A historical reference to the cave is to be found in the Triads of Ireland, dating from the 14th to the 19th century, where "Úam Chnogba, Úam Slángæ and Dearc Fearna" are listed under the heading, "the three darkest places in Ireland". The last, meaning the "Cave of the Alders," is generally thought to be the present Dunmore Cave, while the first two translate as the caves of Knowth and the caves of Slaney. It is not known which exact system of caves/passage tombs near the river Slaney is being referred to, with the most likely, those at Baltinglass. Other sources translate the listed locations as Rath Croghan, the cave or crypt of Slane and the "Cave of the Ferns".
The east-west orientation of the passages at Knowth suggests astronomical alignment with the equinoxes. The alignment at Knowth does not occur today. This is due to a number of factors. First of all, the passages were discovered by later settlers and were, to some extent, destroyed or incorporated into souterrains. In this way the original entrances to the passages were distorted or destroyed, making it difficult to establish if an alignment ever existed. Further, the recent excavations (1962 onwards) under George Eogan resulted in the erection of a concrete slab wall inside the mounds west entrance, restricting any investigation into the possible alignments. It seems likely that the passages were intended to align. Also, the alignments of ancient monuments can change due to Milankovitch cycles.

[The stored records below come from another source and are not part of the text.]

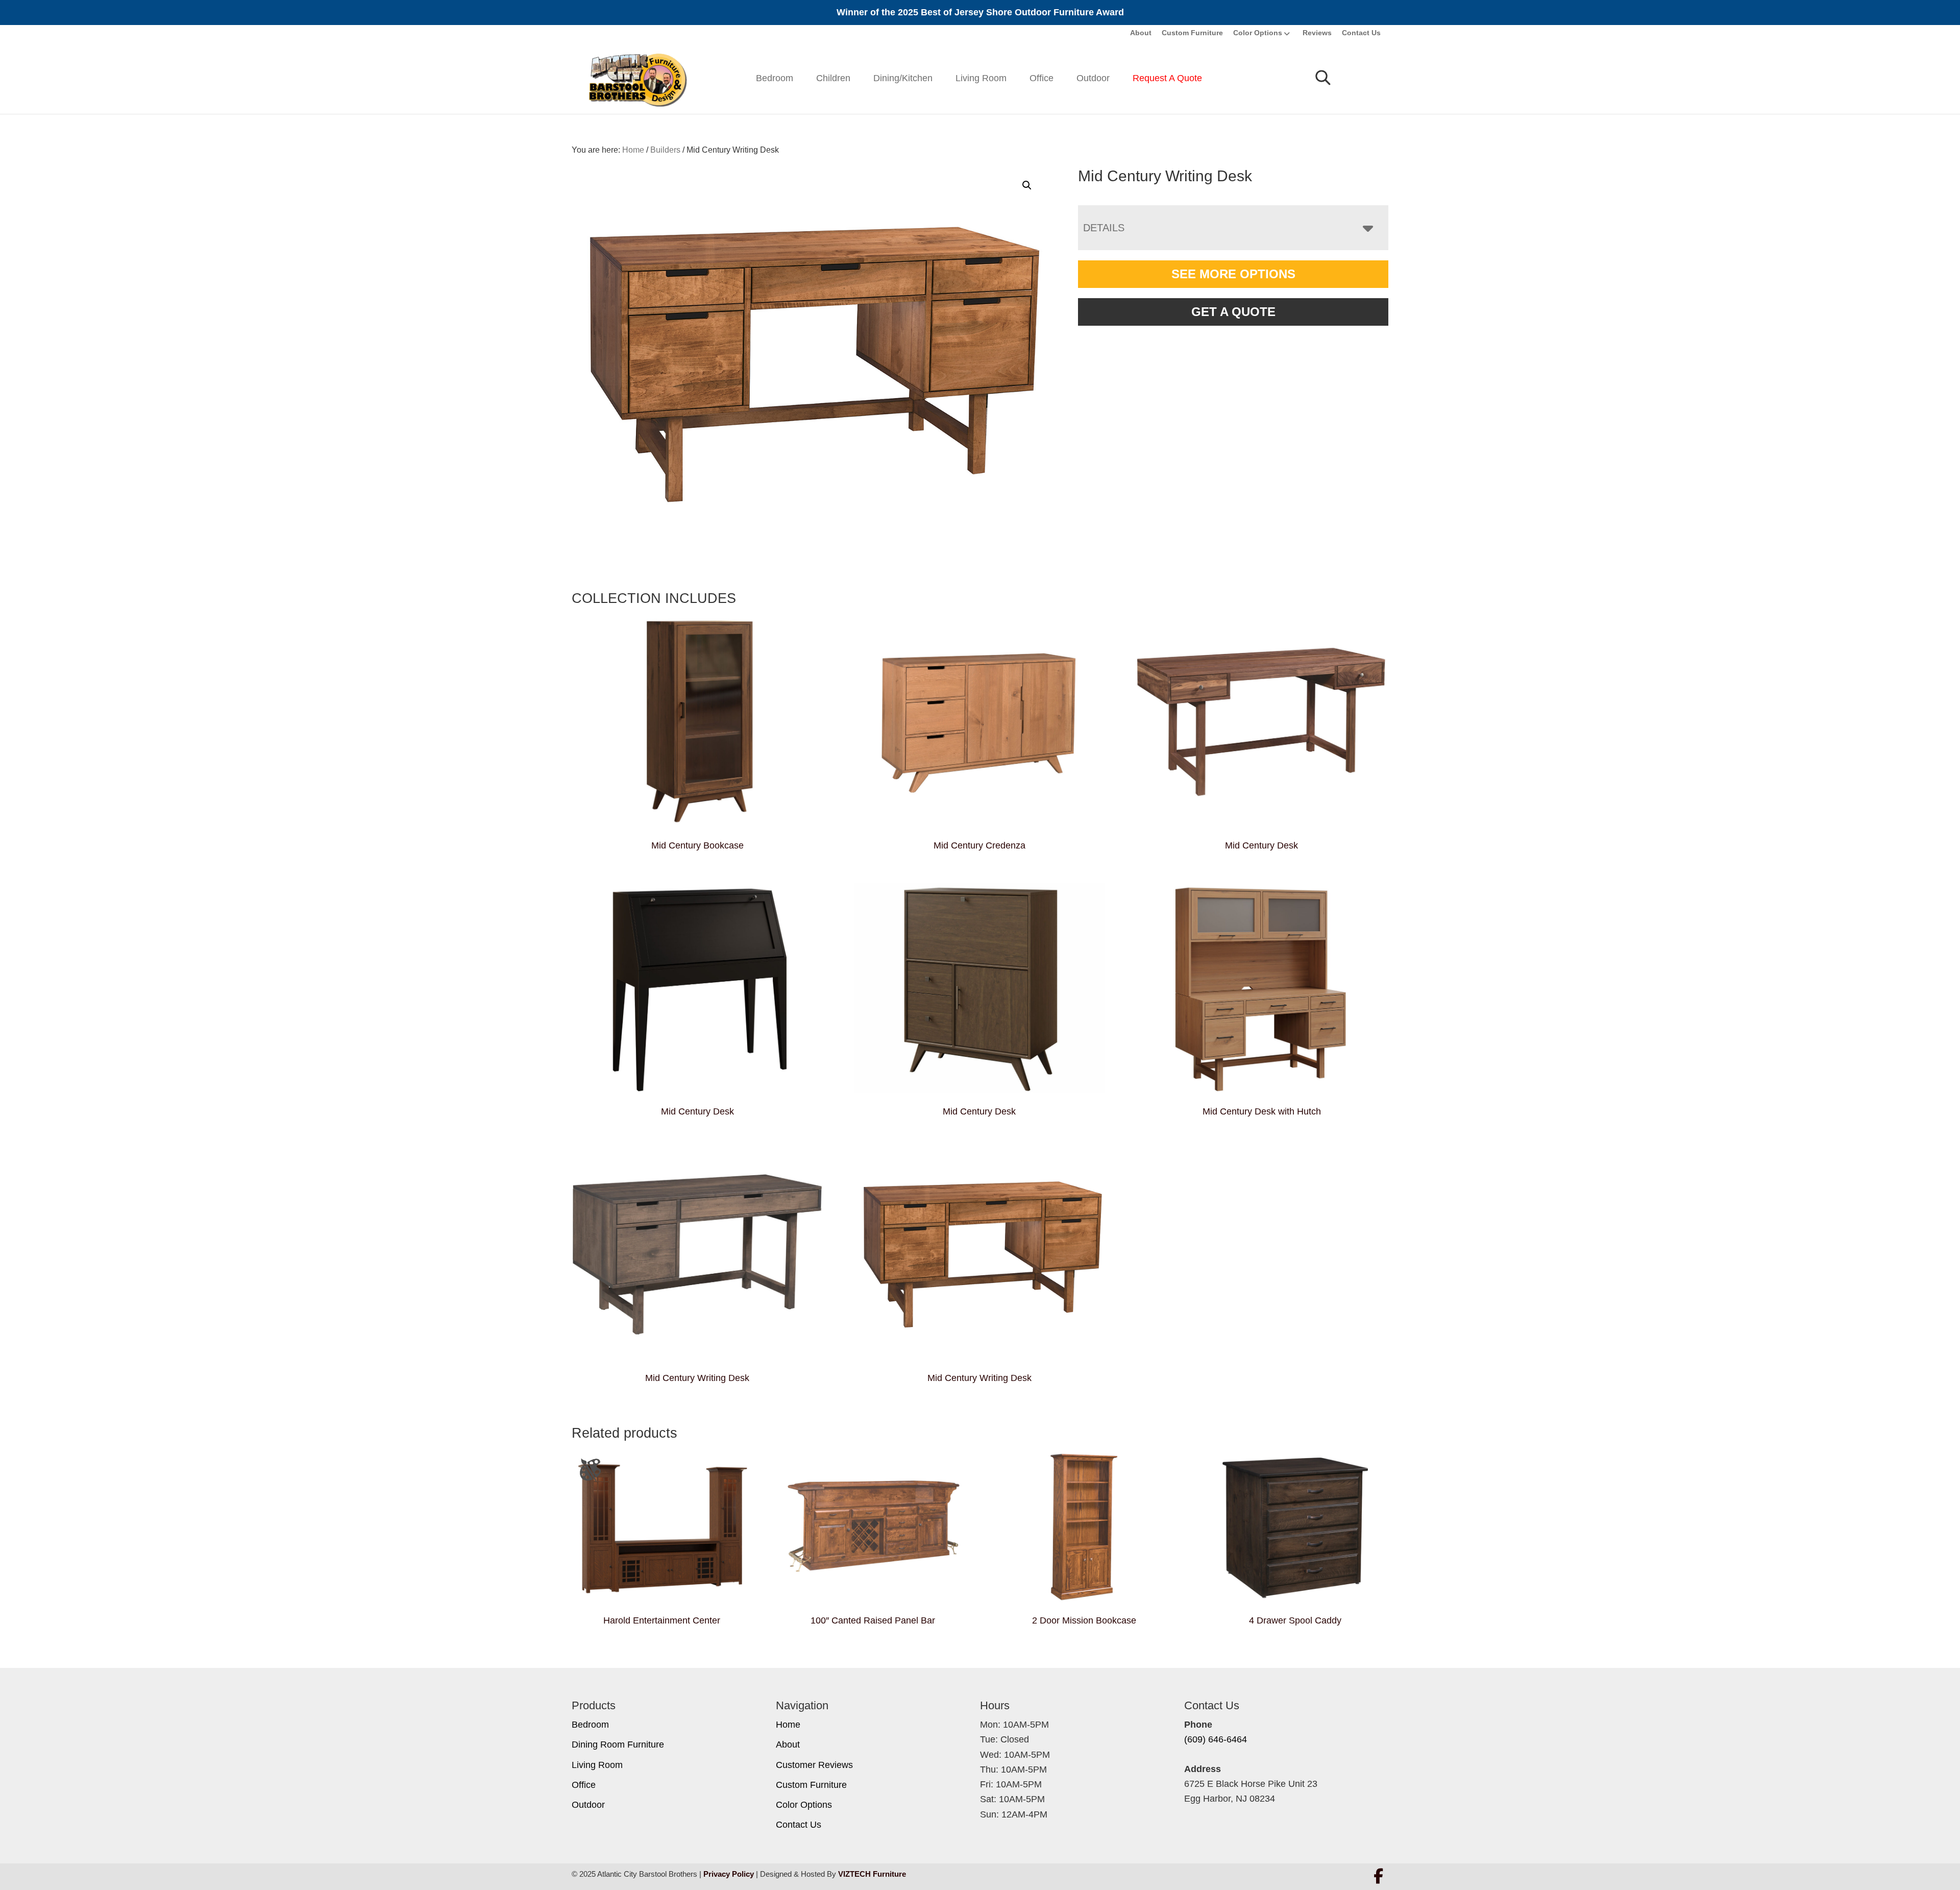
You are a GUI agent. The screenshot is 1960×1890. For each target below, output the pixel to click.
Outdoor (1093, 78)
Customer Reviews (814, 1765)
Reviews (1317, 33)
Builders (665, 150)
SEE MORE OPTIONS (1233, 274)
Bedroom (774, 78)
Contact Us (1361, 33)
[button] (1027, 185)
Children (833, 78)
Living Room (981, 78)
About (1141, 33)
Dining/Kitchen (903, 78)
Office (1042, 78)
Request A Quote (1167, 78)
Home (788, 1724)
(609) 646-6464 (1215, 1739)
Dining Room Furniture (618, 1744)
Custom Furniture (1192, 33)
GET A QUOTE (1233, 312)
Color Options (1257, 33)
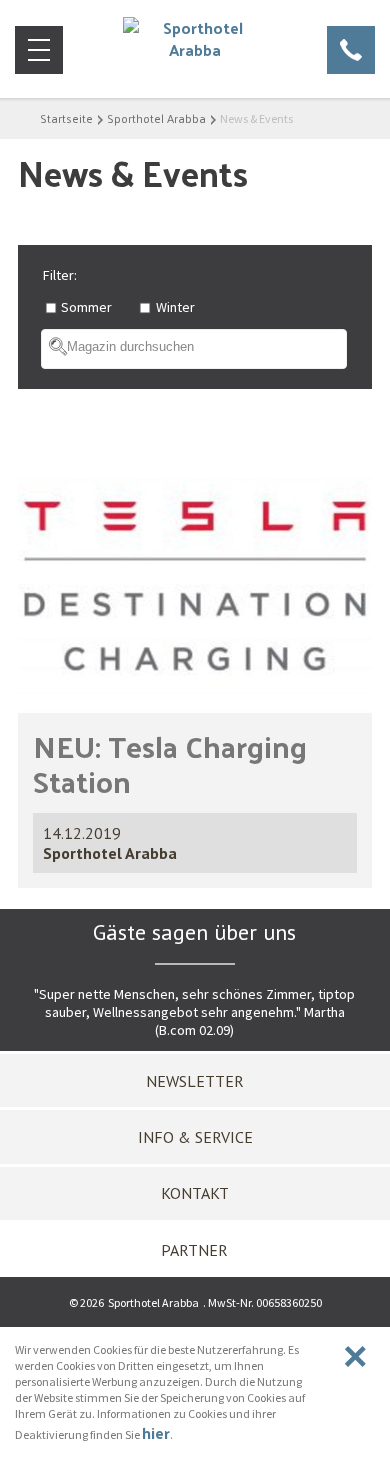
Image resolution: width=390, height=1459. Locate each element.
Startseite (66, 118)
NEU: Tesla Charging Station (170, 763)
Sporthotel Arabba (156, 118)
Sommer (86, 307)
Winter (175, 307)
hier (156, 1432)
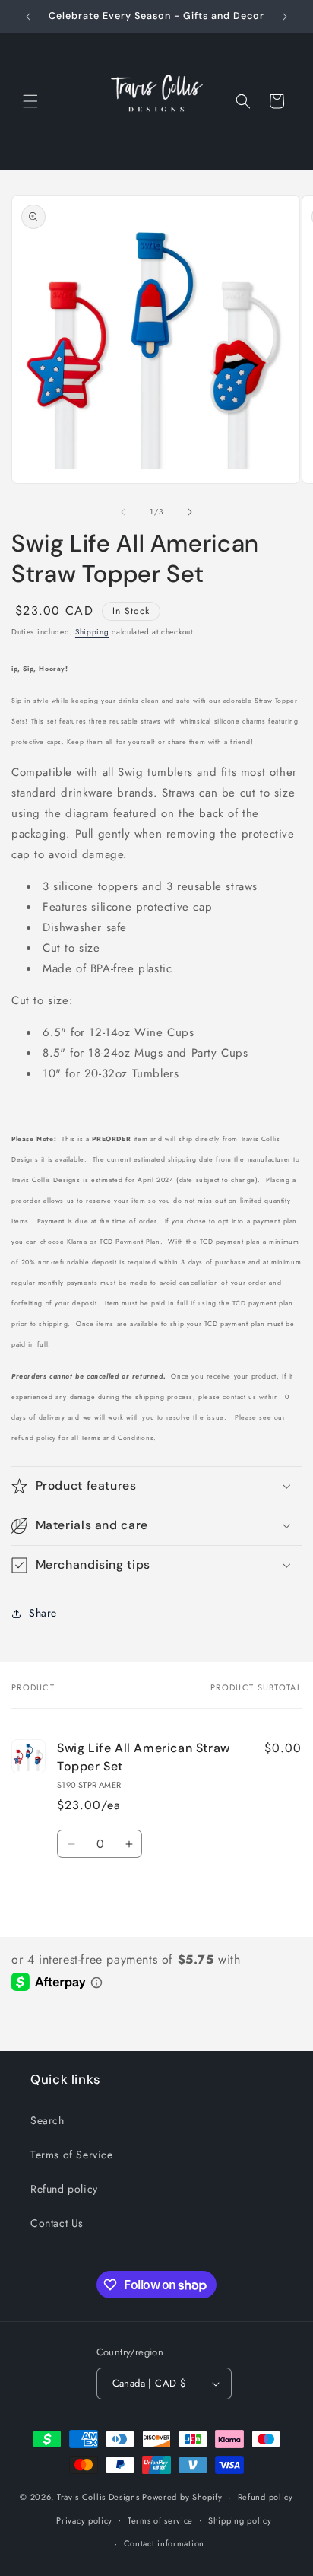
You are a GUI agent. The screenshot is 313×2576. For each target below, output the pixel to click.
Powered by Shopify (182, 2497)
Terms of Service (71, 2154)
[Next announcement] (285, 16)
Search (47, 2120)
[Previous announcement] (28, 16)
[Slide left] (123, 512)
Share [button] (43, 1612)
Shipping (92, 632)
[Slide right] (190, 512)
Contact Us (57, 2223)
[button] (30, 101)
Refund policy (64, 2188)
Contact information (164, 2543)
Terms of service (160, 2520)
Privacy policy (84, 2520)
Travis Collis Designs (98, 2497)
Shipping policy (240, 2520)
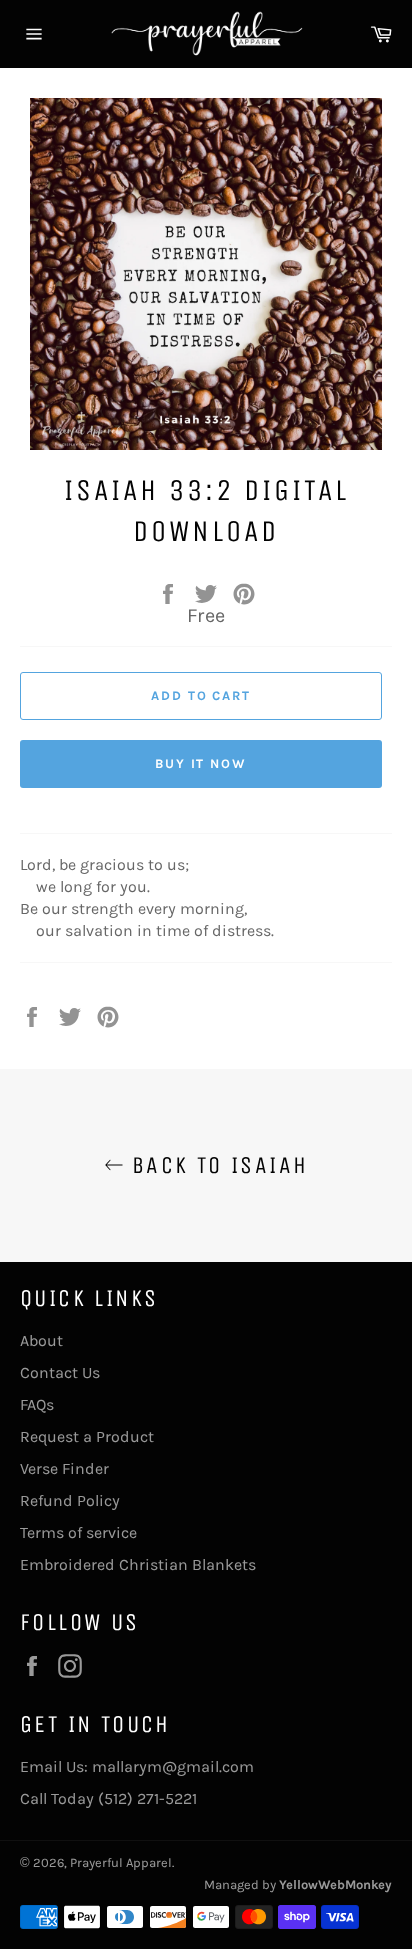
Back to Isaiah (216, 1165)
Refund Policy (70, 1500)
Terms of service (78, 1532)
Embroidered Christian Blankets (138, 1564)
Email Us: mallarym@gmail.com (137, 1766)
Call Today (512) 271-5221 (108, 1798)
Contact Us (60, 1372)
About (41, 1340)
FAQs (37, 1404)
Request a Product (87, 1436)
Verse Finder (64, 1468)
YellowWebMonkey (335, 1884)
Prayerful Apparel (121, 1862)
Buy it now (201, 763)
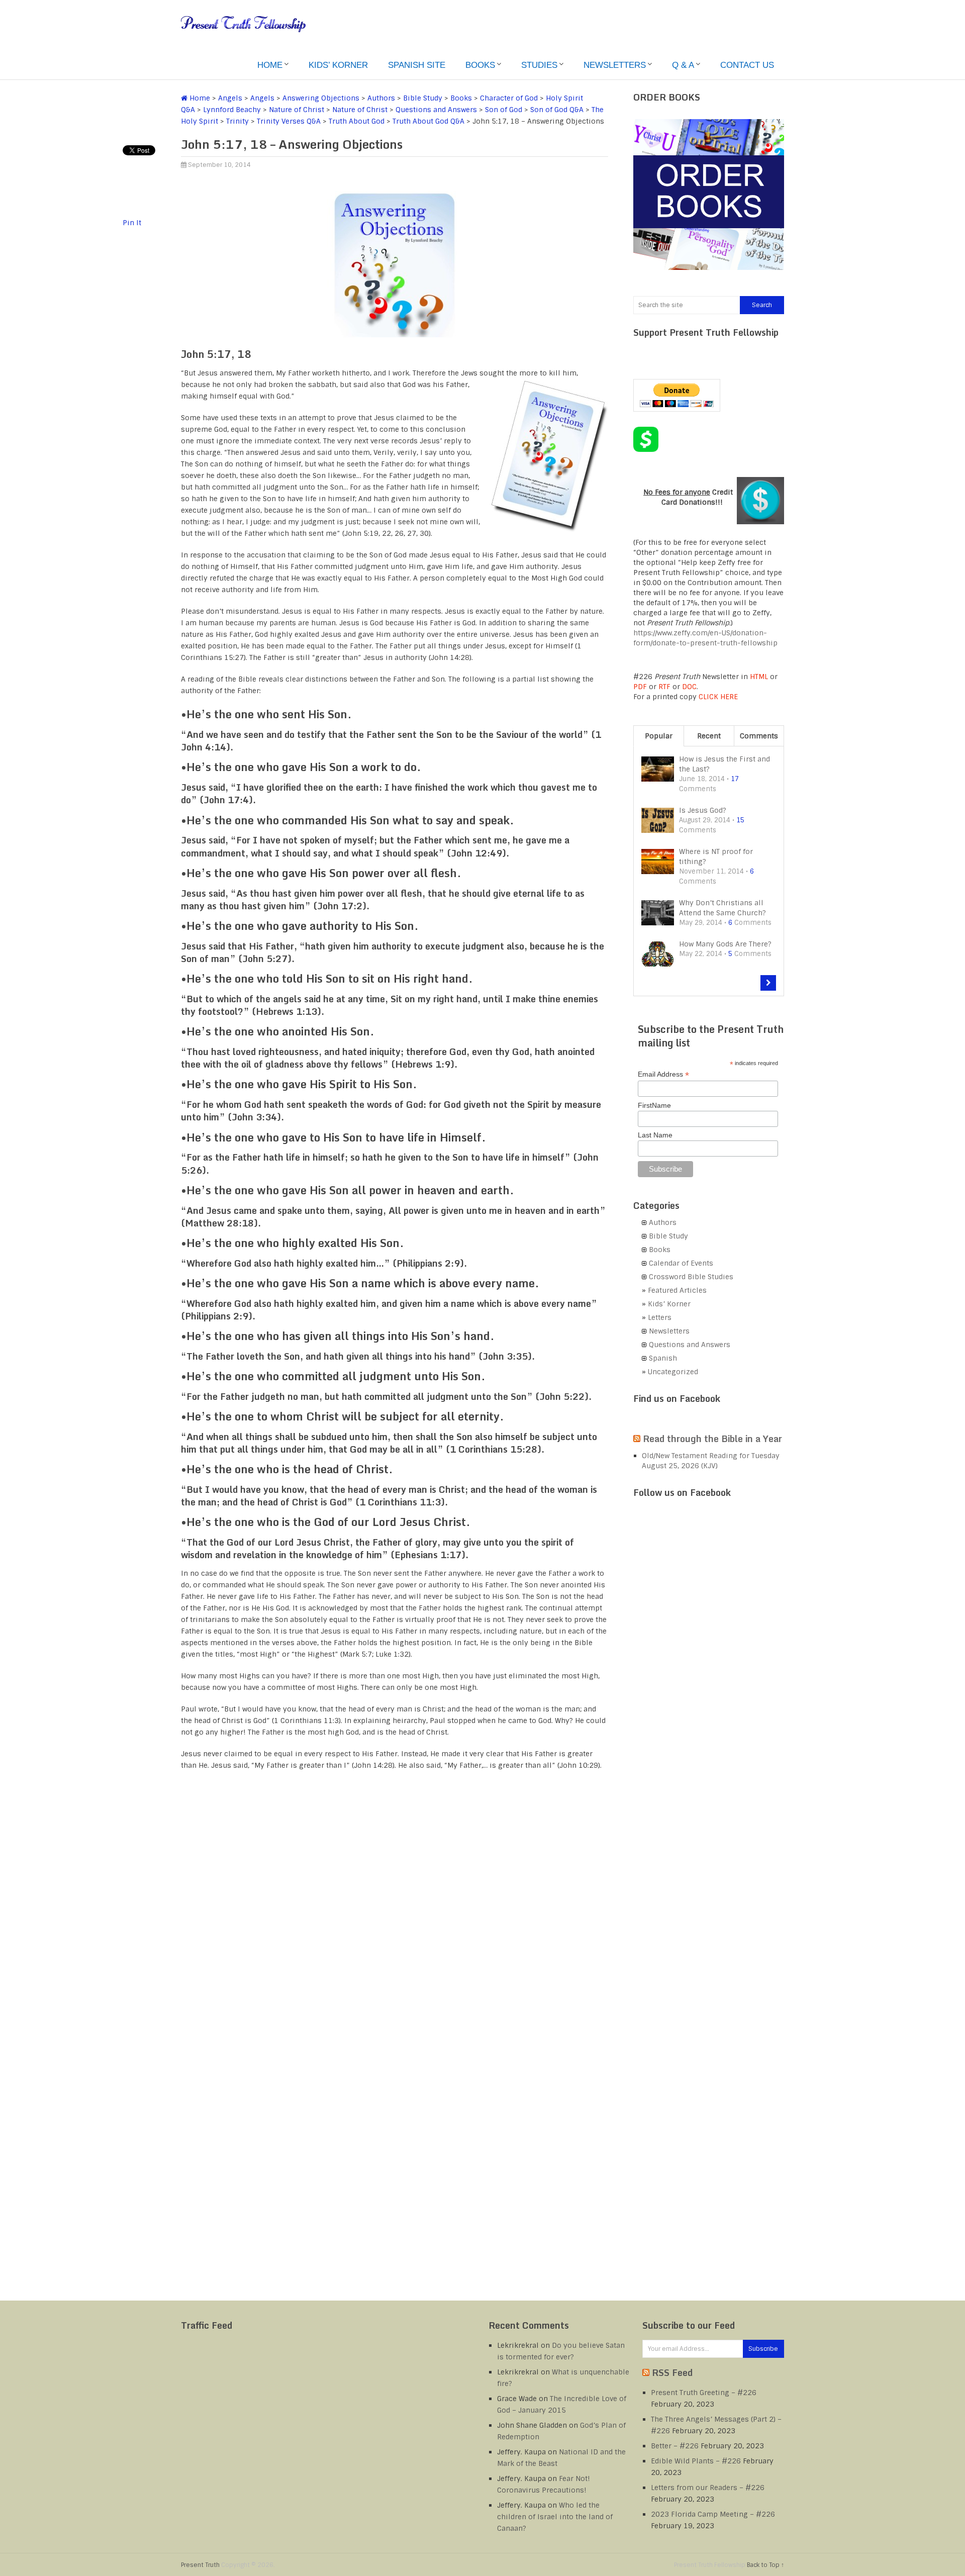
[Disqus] (394, 1907)
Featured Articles (677, 1290)
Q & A (683, 65)
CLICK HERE (718, 696)
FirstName (654, 1105)
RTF (664, 686)
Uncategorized (673, 1371)
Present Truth (200, 2565)
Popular (658, 735)
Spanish (663, 1358)
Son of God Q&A (557, 109)
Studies (539, 65)
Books (480, 65)
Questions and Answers (436, 109)
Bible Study (422, 98)
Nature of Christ (296, 109)
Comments (759, 735)
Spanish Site (416, 65)
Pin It (132, 222)
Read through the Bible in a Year (712, 1438)
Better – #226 (675, 2445)
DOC (689, 686)
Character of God (509, 98)
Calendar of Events (681, 1263)
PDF (640, 686)
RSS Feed (672, 2372)
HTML (759, 676)
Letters (659, 1317)
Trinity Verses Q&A (289, 121)
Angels (230, 98)
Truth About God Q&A (428, 121)
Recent (709, 735)
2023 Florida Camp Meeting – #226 (713, 2514)
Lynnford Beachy (232, 109)
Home (269, 65)
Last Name (655, 1135)
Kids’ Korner (338, 65)
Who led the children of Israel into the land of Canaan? (555, 2517)
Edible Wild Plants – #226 (696, 2460)
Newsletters (615, 65)
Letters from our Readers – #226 (707, 2487)
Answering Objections (320, 98)
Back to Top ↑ (765, 2565)
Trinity (237, 121)
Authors (381, 98)
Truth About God (356, 121)
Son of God (503, 109)
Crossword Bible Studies (691, 1276)
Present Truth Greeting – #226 (703, 2392)
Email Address (663, 1074)
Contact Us (747, 65)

A brief excavation of the site was carried out in 1941 by Macallister. However, major full-scale excavations began on the site in 1962 and were undertaken by George Eogan of University College Dublin. When his excavations began, very little was known about the full extent of the site. The entrances to the western and eastern passages were discovered in 1967 and 1968 respectively, and, slowly, the layers of activity at the site of Knowth were uncovered. The excavation has produced numerous books and reports on the findings. The archaeological excavation of Knowth East ended any chance of research on alignments when George Eogan erected a concrete wall across the east-passage entrance. The most extensive research on alignments and astronomy at Knowth was carried out by American-Irish researcher Martin Brennan.
Access is by guided tour only. Tours begin at the Brú na Bóinne Visitor Centre in Donore. Visitors can look down the eastern passage and visit the nearby modern interpretive room.